Supplied text:
= = = = =
Lesley Bowie, Chair of Ayrshire and Arran NHS Board and Community Wealth Building Champion, explains more about what Community Wealth Building means: “Community Wealth Building aims to increase the flow of wealth in to our local communities. It helps to boost local investment; keeps spending local where possible; makes better use of local assets; creates fair and meaningful jobs that pay the living wage; and supports more locally rooted, ‘generative’ businesses that share the wealth they create with workers, consumers and communities.

“We have launched our Anchor/Community Wealth Building Strategy, which sets out how we can positively impact health, social and environmental outcomes for those living in Ayrshire and Arran.”

The strategy supports the Ayrshire Regional Economic strategy and the ambition to reset the local economy to create a region where wealth is shared fairly, enabling people of all ages to live full and healthy lives.
= = = = =
Data excerpt:
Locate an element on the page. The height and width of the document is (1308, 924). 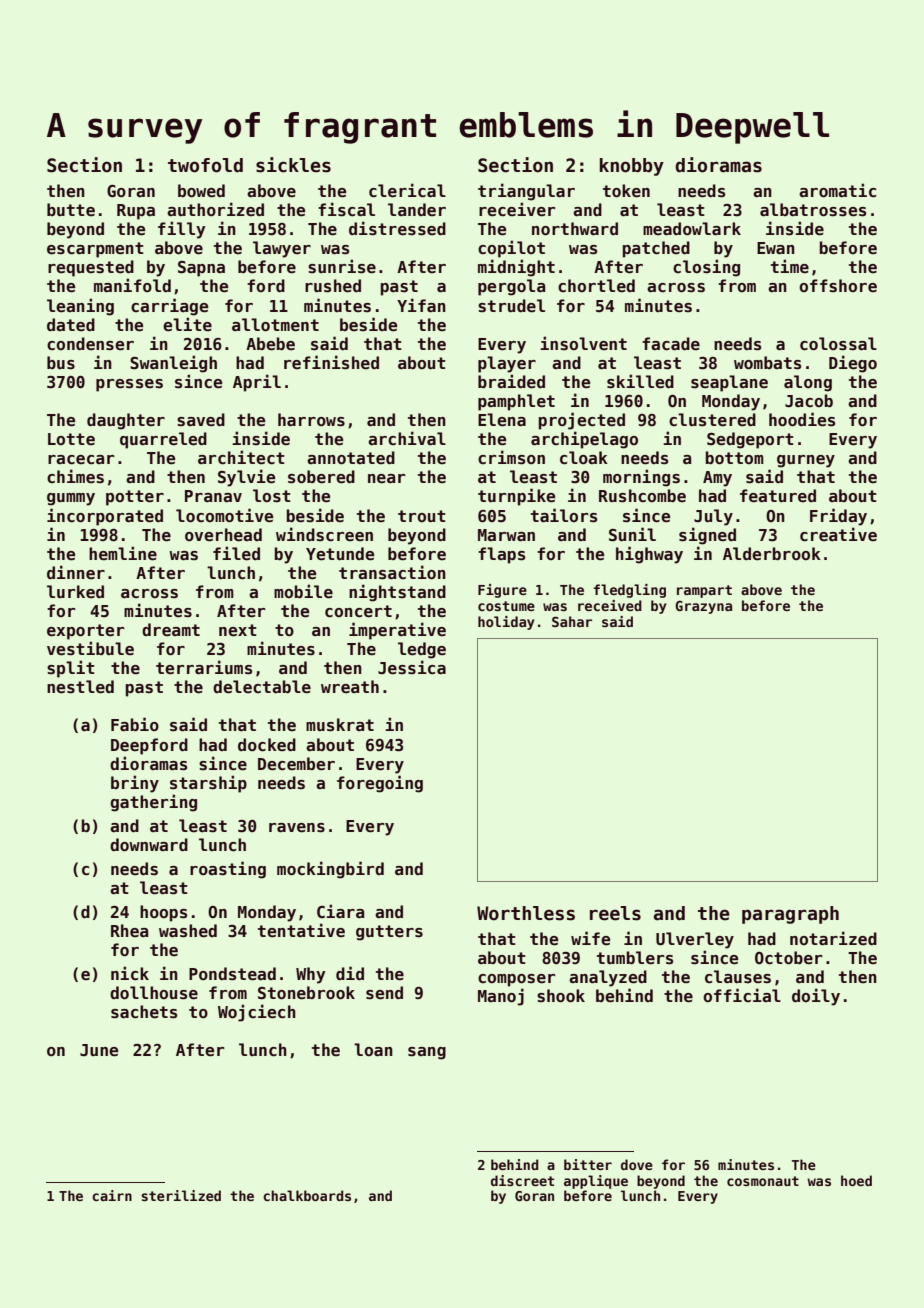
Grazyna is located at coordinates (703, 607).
= = = = =
Given task A:
Copy out the Community Wealth Building passage word for word, starting at "Lesley Bowie, Chair" and ending at "consumers and communities.".
Given task B:
Answer these questions using the Community Wealth Building passage:
(i) Which board does Lesley Bowie chair?
(ii) What wage should the jobs created by Community Wealth Building pay?
(iii) Which regional strategy does the new strategy support?
Given task C:
Write the next part of the Community Wealth Building passage, picking up after its final sentence.
The data comes from a different source than the text.

Exercise answer A:
Lesley Bowie, Chair of Ayrshire and Arran NHS Board and Community Wealth Building Champion, explains more about what Community Wealth Building means: “Community Wealth Building aims to increase the flow of wealth in to our local communities. It helps to boost local investment; keeps spending local where possible; makes better use of local assets; creates fair and meaningful jobs that pay the living wage; and supports more locally rooted, ‘generative’ businesses that share the wealth they create with workers, consumers and communities.

Exercise answer B:
(i) Ayrshire and Arran NHS Board
(ii) The living wage
(iii) The Ayrshire Regional Economic strategy

Exercise answer C:
NHS Ayrshire & Arran aims to invest and spend locally where possible, create fair and meaningful employment, design and manage NHS buildings, land and assets to maximise local and community benefits and to reduce health services environmental impact.

Lesley Bowie adds: “Local businesses and our local communities have been impacted by the economic downturn and the cost of living crisis. Ayrshire and Arran’s economy, despite some strengths, has areas of high unemployment, poverty and inequality well above the Scottish average.

“NHS Ayrshire & Arran has an important role in supporting local economic recovery and to improve outcomes for local people by mitigating ingrained inequalities that cause poor health for many in our society.”